Looking for a piece born, kicked around, and rejected sometime between May and June of last year, I stumbled across a piece I published on another site. Wandering around the archives, I often get lost that way. There’s not a thumb big enough to hold my place while I explore things unrelated to the object of my search. Things, up to that point I’d forgotten.
I see a shiny object, I have to pick it up and give it a good look. You’ve done the same. Thinking just now, why didn’t this receive better press? Does it need rework?
This one didn’t get good press because I clearly announced to my “peers” it was a less-than subtle reminder to spend more energy prior to “publishing” on the site. Save “Streams of Consciousness,” that old site was not a blog. Even then, not an excuse. As bloggers, we tend to (we shouldn’t) pay less attention to flicking-off bits of dust, polishing murky spots, and insuring accurate perspective. Some there on that site probably took it personally (some should have, it was intended that way) and then took offense. It wasn’t the first time I’d chastised my peers – a task I always undertake with a healthy dose of self-deprecation.
Here’s the piece. Unedited. What do you think?
Write like it’s important, like it matters. It is, and it does.
Write like someone depends on you, they crave your words. They do, they might.
Edit like there’s no tomorrow. There’s not.
Edit like it doesn’t hurt. Expect it to.
Revise like you erred. You did. Fix it.
Revise for the precise word. It exists. Find it.
Read aloud like a love song to yourself. It should be.
Read with meaning. If there is none, ask why?
Listen to what you wrote. More with heart than ears.
Listen to the words’ music. Melodies of color, texture, and emotion.
Wait, if it’s not ready, for it to mature. It will. So will you.
Wait on beginning and ending suns. They herald new passions.
Watch your audience. Their eyes will say more than their mouths.
Watch for a reader’s hesitance. Seen, you missed the mark.
Explain only if asked. You might be, but don’t expect it.
Explain when asked, only what you said. Not what it means.
Apologize only for punctuation. But try; commas are seldom fatal.

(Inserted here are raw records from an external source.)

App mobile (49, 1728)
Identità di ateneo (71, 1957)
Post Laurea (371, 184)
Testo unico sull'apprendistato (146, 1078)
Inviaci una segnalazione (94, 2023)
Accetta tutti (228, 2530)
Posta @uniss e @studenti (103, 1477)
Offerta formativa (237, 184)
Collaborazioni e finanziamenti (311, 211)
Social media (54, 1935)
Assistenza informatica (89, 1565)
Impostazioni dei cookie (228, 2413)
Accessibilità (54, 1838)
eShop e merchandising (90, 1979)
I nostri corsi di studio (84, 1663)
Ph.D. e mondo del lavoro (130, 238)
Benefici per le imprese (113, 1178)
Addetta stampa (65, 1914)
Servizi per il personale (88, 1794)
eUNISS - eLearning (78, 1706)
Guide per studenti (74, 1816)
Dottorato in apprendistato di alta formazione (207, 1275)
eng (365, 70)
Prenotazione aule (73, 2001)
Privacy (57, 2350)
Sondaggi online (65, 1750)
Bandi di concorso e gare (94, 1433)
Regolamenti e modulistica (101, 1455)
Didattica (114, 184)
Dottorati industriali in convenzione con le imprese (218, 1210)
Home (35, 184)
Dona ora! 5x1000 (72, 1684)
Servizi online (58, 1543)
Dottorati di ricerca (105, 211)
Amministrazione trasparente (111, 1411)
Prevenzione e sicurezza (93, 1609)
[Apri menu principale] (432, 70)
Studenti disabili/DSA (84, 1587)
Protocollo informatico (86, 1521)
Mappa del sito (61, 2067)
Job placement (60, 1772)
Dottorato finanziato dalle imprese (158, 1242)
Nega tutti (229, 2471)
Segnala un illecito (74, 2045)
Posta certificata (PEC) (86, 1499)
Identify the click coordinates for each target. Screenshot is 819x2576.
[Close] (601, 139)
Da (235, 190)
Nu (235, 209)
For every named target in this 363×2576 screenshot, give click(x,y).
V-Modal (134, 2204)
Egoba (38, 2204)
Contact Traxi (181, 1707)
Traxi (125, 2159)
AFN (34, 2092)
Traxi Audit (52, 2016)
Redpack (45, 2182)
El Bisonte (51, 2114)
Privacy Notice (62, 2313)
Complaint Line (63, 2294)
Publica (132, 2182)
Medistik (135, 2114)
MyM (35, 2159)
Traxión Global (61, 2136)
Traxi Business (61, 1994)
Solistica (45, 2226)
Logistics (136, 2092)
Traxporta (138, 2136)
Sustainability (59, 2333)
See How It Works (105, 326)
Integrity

Apologize otherwise for nothing. It’s your soul and your truth.
Tolerate failure. It foreshadows success.
Tolerate imperfection. It is an itch to scratch.
Trash the whole epic. Often that’s noble.
Trash self-doubt. If you have no faith, no one does.
Let your characters talk to you. They will write your story.
Let your story embrace your moral. All three of you will be stronger.
I often ignore these reminders. It shows.
© SPWilcen 2020 on Prose 7/2/2020
The key there was the word ‘fatal.’ I went there recalling an old rip of something attributed to Robert Fulghum: “Sticks and stones may break our bones, but words will break our hearts.”
Which goes back to Alexander Wm Kinglake and beyond.
What I sought was in another folder, “Scratchpad,” much like my recently purged WordPress “Pending” folder. Moldering in a section entitled “Non sequitur” under the heading, “On Second Thought.”
So I offer from my notes of May 2020 something I believe has stronger impact:
Sticks and stones may break some bones, but words is always fatal.
There were several other unmounted gems there with “sticks and stones.” For example:
Bubba Chester was fond of saying,
“You can fool some folks all the time, but you can’t fool all the folks none of the time, accounta some them summiches is onto ya every time.”
I strongly suspect Bubba might have attributed that to Jacques Abadie in a smoother form circa 1684, but in so doing, his statement would lose some of its piquancy. A staunch Democrat, Bubba certainly wouldn’t, as many do, credit Abe Lincoln.
I realize the thread runs thin in “all the folks none of the time.” Maybe shoulda been “all the folks much of the time.” If you agree, don’t fault me. Take it up with Bubba.